Let the given function be \(P = \frac{{{c_1}{e^t}}}{{1 + {c_1}{e^t}}}\).

The first derivative of the function is,

\(\frac{{dP}}{{dt}} = \frac{{{c_1}{e^t}(1 + {c_1}{e^t}) - {c_1}{e^t}({c_1}{e^t})}}{{{{(1 + {c_1}{e^t})}^2}}}\)

Substitute \(y\) and \(y'\) in the differential equation.

\(\begin{aligned}{c}\frac{{{c_1}{e^t}(1 + {c_1}{e^t}) - {c_1}{e^t}({c_1}{e^t})}}{{{{(1 + {c_1}{e^t})}^2}}} &= \frac{{{c_1}{e^t}}}{{1 + {c_1}{e^t}}}\left( {1 - \frac{{{c_1}{e^t}}}{{1 + {c_1}{e^t}}}} \right)\\\frac{{{c_1}{e^t}}}{{{{(1 + {c_1}{e^t})}^2}}} &= \frac{{{c_1}{e^t}}}{{1 + {c_1}{e^t}}}\left( {\frac{1}{{1 + {c_1}{e^t}}}} \right)\\\frac{{{c_1}{e^t}}}{{{{(1 + {c_1}{e^t})}^2}}} &= \frac{{{c_1}{e^t}}}{{{{(1 + {c_1}{e^t})}^2}}}\end{aligned}\)

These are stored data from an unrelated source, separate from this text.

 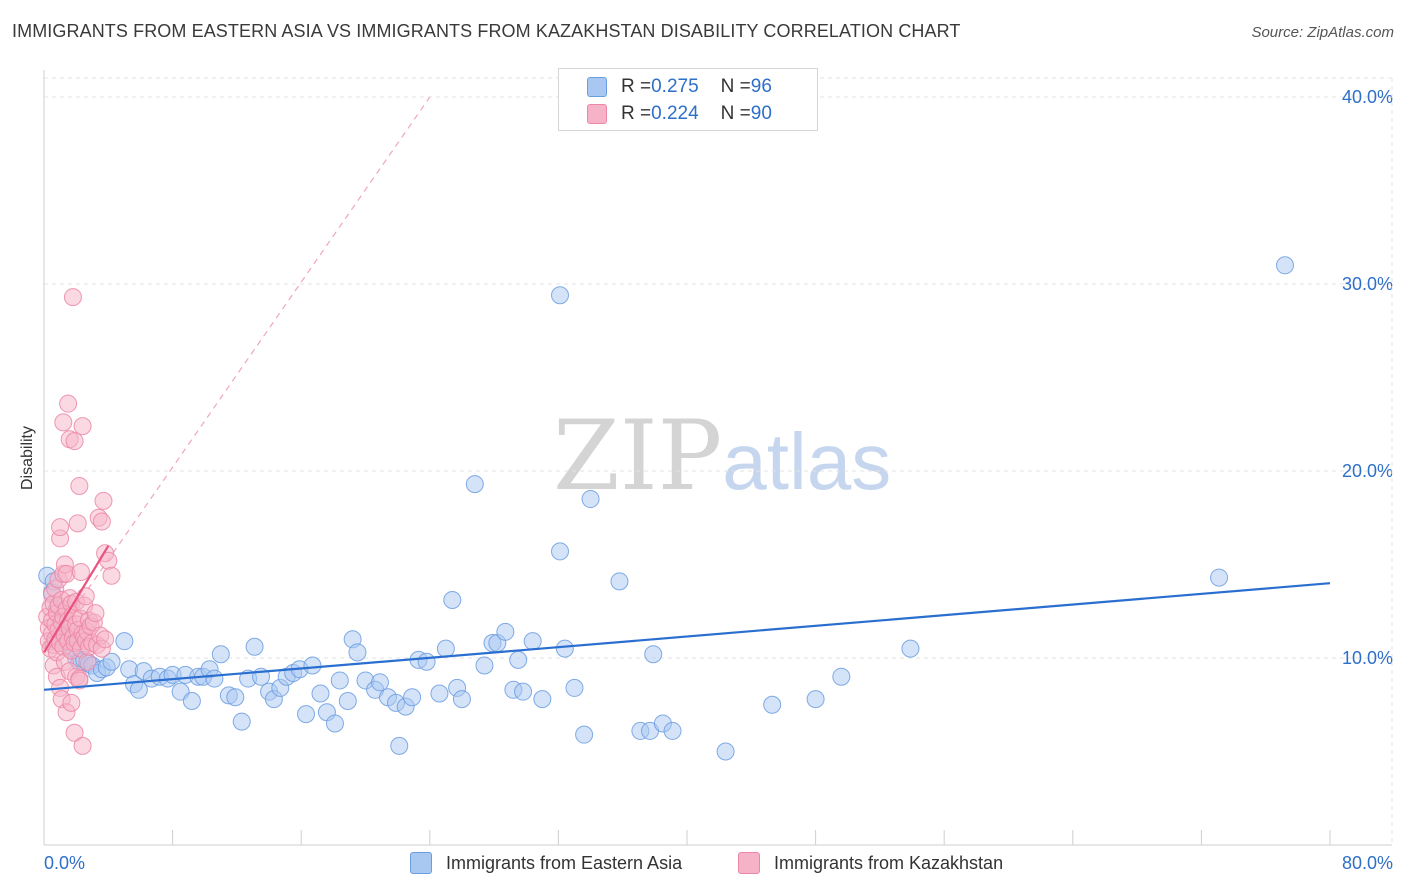 I want to click on bottom-legend-kazakhstan: Immigrants from Kazakhstan, so click(x=870, y=863).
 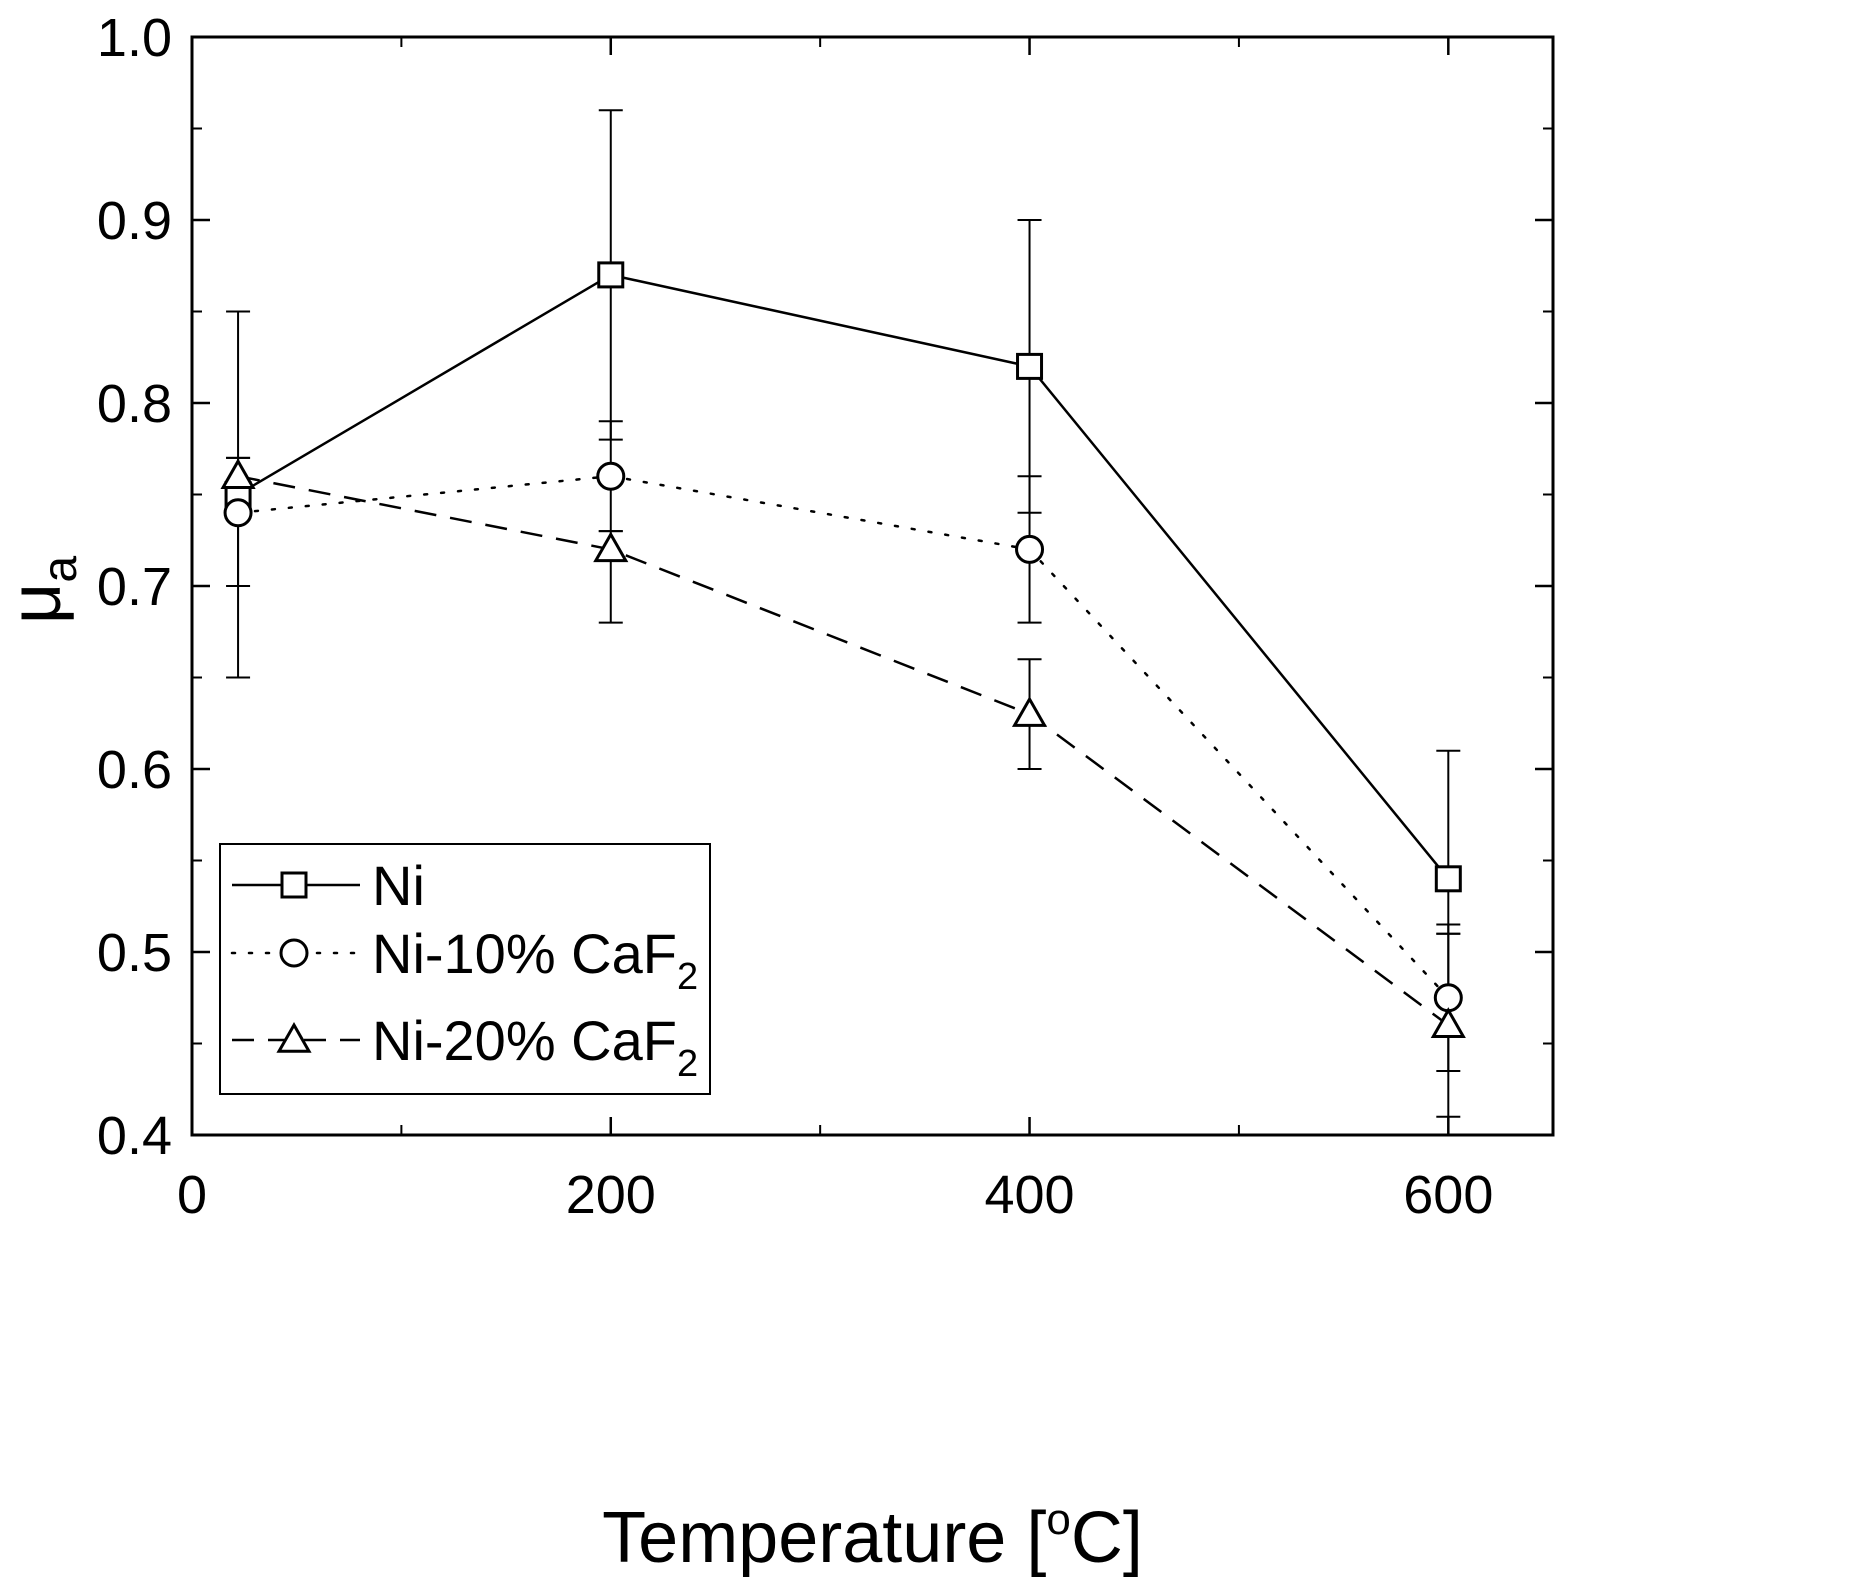 I want to click on legend-item-2-label: Ni-10% CaF2, so click(x=535, y=960).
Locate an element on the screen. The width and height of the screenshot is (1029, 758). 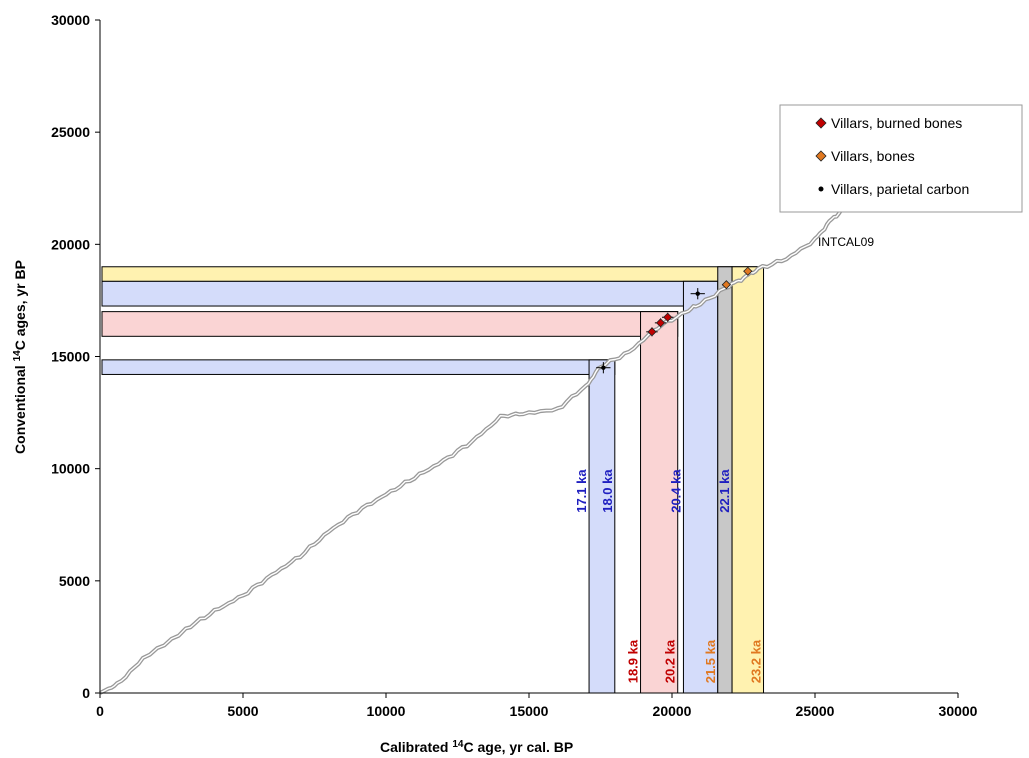
y-tick-label: 0 is located at coordinates (86, 693).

Hence, the left-hand limit is equal to the right-hand limit, so the solution is verified.

Case 1: If \({c_1} \ge 0\), then the denominator will always be positive for any real number \(t\). The solution is defined at every real value of \(t\).

Hence, the interval at \({c_1} \ge 0\) is \(I:( - \infty ,\infty )\).

Case 2: If \({c_1} < 0\), there is a chance that the denominator will be zero. So,

\(\begin{array}{c}1 + {c_1}{e^t} \ne 0\\{c_1}{e^t} \ne - 1\\{e^t} \ne \frac{{ - 1}}{{{c_1}}}\\t \ne ln\left( {\frac{{ - 1}}{{{c_1}}}} \right)\end{array}\)

Hence, the interval at \({c_1} < 0\) is \(I:\left( { - \infty ,ln\left( {\frac{{ - 1}}{{{c_1}}}} \right)} \right)or\left( {ln\left( {\frac{{ - 1}}{{{c_1}}}} \right),\infty } \right)\).